The Future of Data Engineering

November 6, 2021
The Future of Data Engineering

As the world digs itself out of the blizzard of changes brought on by the COVID-19 pandemic, data engineering is emerging as an ever more critical component of the corporate and IT infrastructure. However, the industry is undergoing a shift, and the pandemic accelerated processes that were already developing. The prognosis for data engineers is bright, but viewing five years out, the discipline might look quite different. At Proxet, where assisting companies with digital transformation and AI/ML projects is our everyday life, being part of that change is exciting, and it leaves us asking, “What’s next?”.
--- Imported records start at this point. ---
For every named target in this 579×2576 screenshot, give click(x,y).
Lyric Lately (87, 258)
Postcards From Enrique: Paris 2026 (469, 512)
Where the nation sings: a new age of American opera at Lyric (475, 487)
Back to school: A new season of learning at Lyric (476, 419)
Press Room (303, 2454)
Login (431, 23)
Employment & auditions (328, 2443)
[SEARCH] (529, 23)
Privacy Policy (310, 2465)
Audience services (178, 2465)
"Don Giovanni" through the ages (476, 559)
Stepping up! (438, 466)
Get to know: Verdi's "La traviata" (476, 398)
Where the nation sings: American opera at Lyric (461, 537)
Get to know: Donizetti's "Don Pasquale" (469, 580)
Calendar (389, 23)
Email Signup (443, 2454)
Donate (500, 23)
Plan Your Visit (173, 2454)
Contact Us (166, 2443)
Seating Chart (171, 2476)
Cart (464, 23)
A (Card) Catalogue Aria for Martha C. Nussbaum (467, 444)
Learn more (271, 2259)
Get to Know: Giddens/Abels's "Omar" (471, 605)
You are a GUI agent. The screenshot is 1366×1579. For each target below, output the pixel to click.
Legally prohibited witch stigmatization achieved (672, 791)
In broad terms, the digital engineering services market is expected to grow strongly over the next five years. Research and Markets predicted in July 2021 that the data engineering services market is expected to grow at a CAGR of 16.3% over 2021-2026. And that’s not including parts of IT departments that are overhauled as companies digitize and automate.
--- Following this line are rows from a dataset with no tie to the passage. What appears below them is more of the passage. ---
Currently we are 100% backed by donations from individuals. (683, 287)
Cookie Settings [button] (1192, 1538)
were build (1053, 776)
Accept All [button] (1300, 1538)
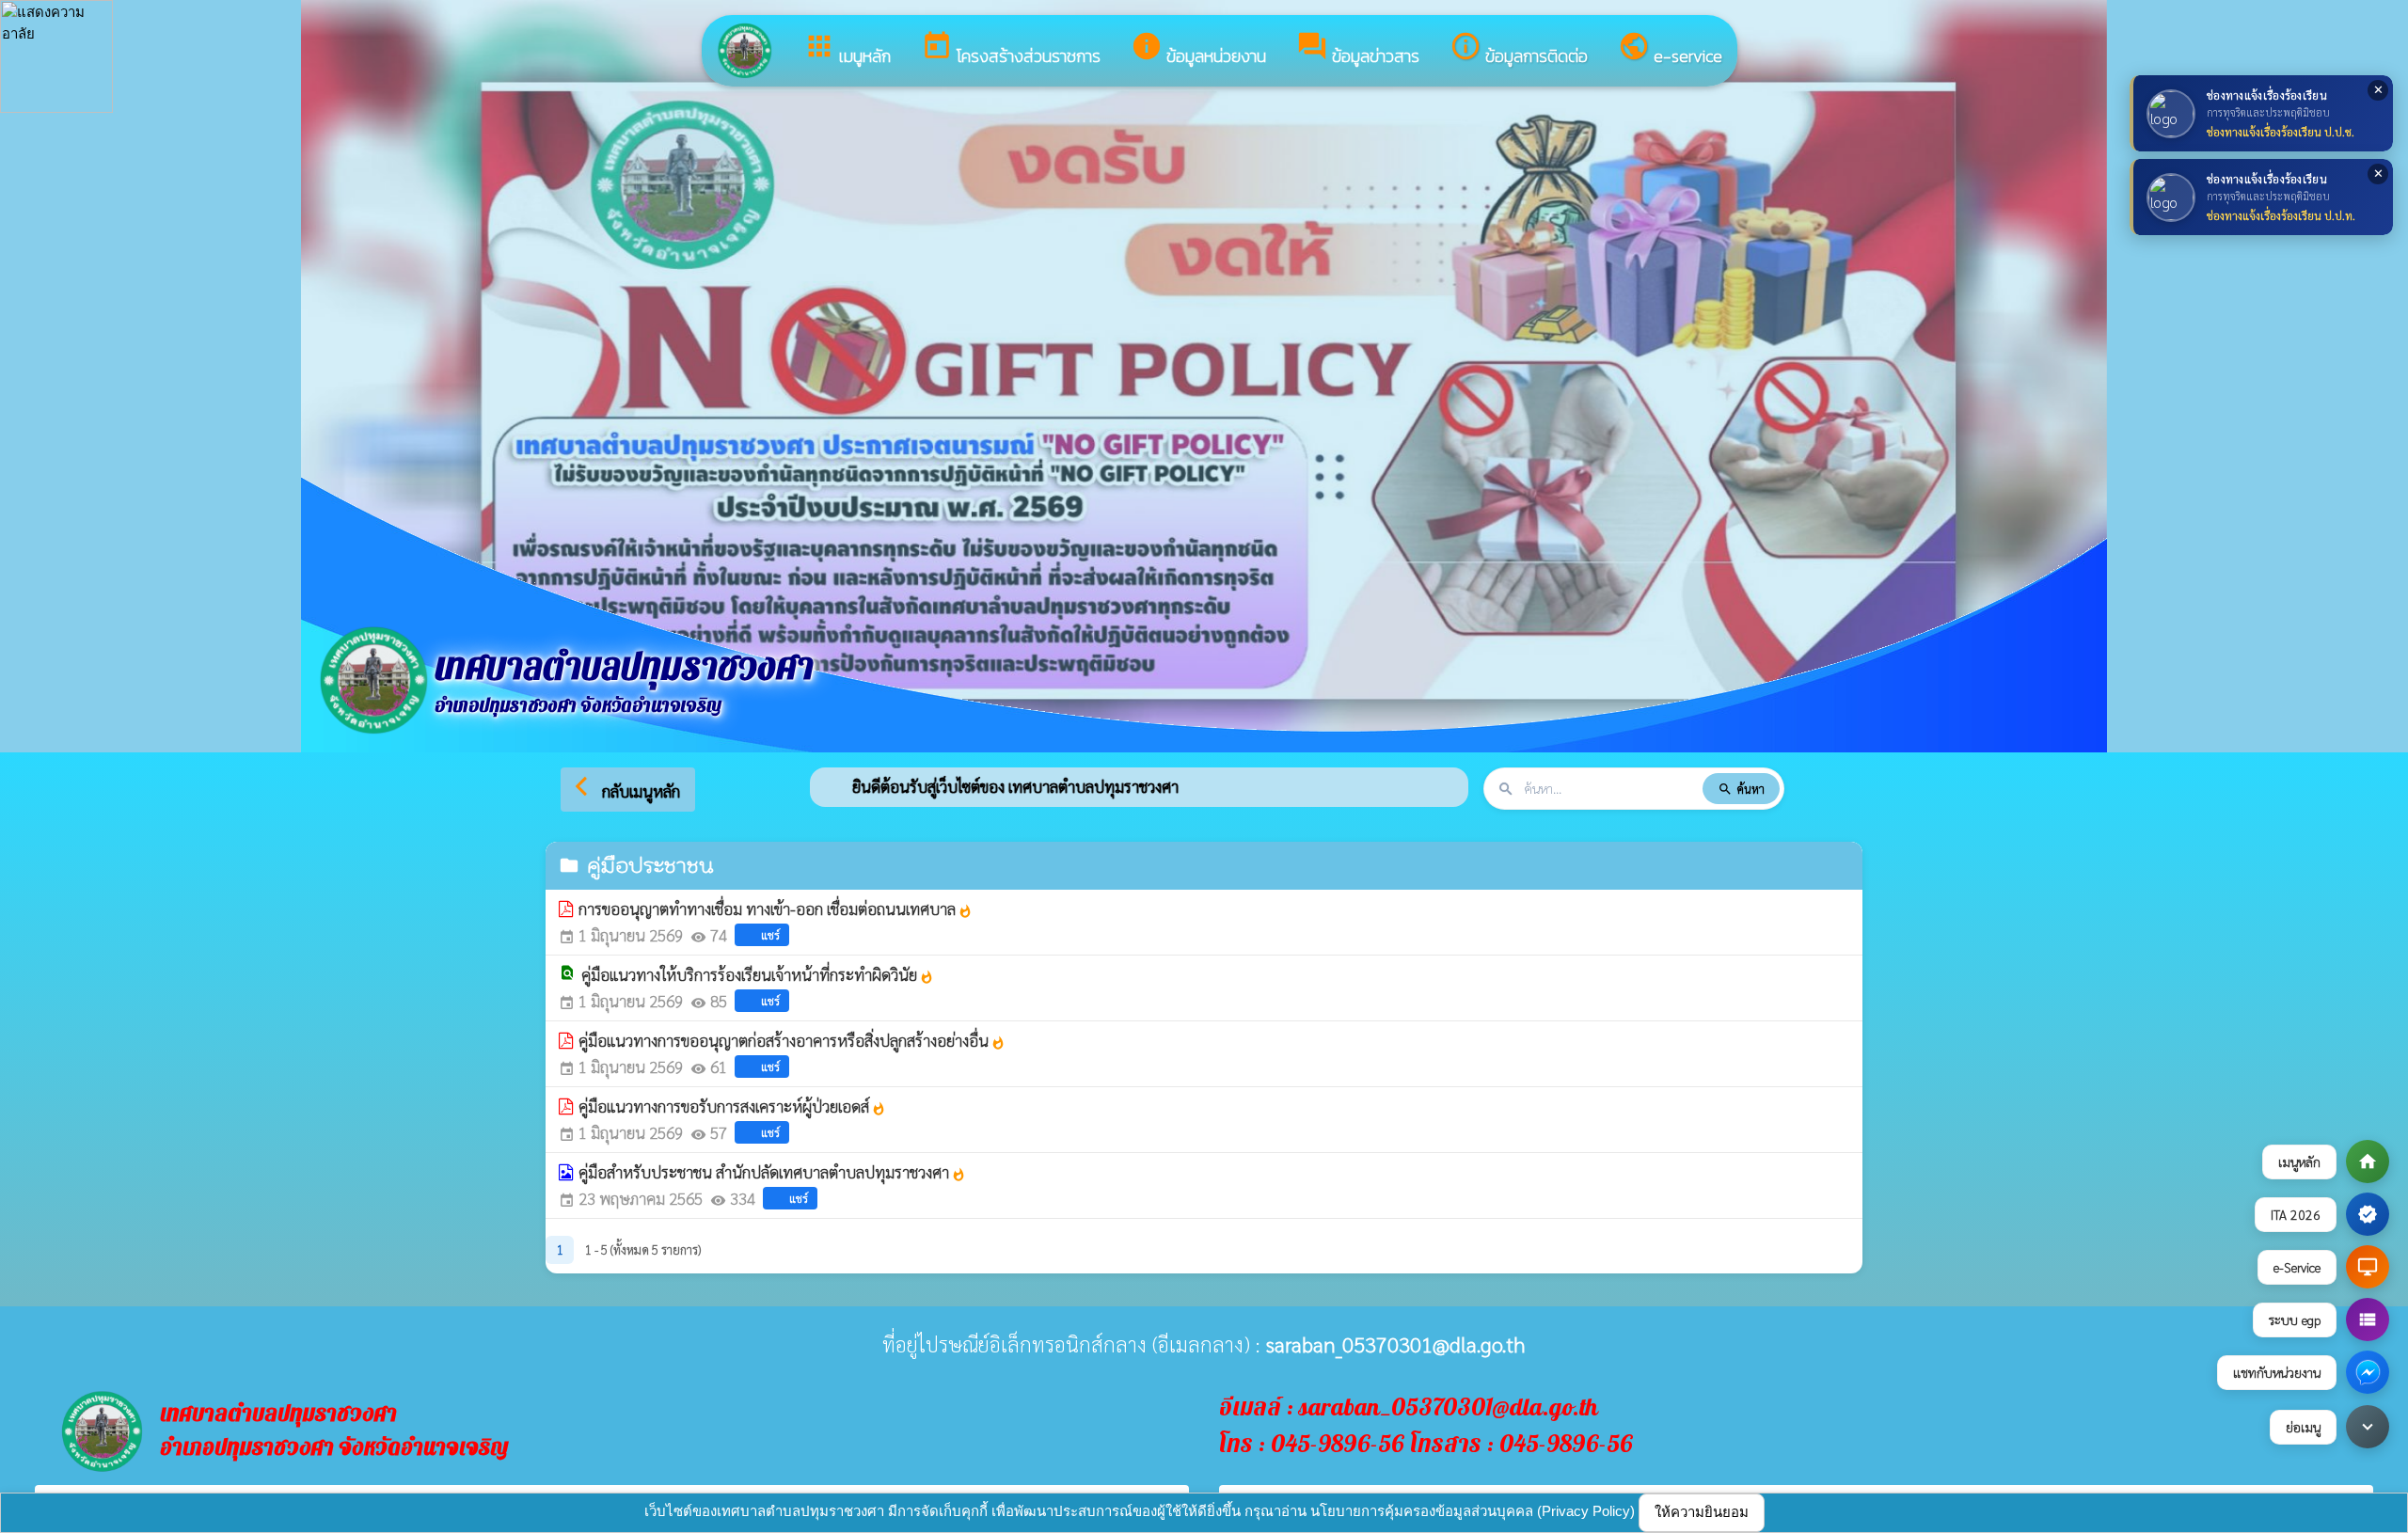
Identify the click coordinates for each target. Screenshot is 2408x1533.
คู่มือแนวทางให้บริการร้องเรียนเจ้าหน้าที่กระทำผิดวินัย (757, 974)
Moreover, the World Economic Forum stated in its Future of Jobs 2020 report that 94% of employers expected to see the increased digitization of jobs, and that half expected the further automation of jobs. Both trends point to the increased generation and use of data. And to do that, data engineers will be needed.

The Rise of Data Engineering

Contemporary data engineering can trace itself back to the rise of non-relational data bases and big data in the early 2000’s. The beginnings of today’s data engineer stack really came into play with the publication of the Google File System paper in 2003, which paved the way for both Google MapReduce and Hadoop. Hadoop and MapReduce were essential data engineering tools  for over a decade, though by August 2019, Cloudera VP for Solutions Engineering Tom McCuch was openly responding to then-recent questions on LinkedIn regarding whether Hadoop was still relevant.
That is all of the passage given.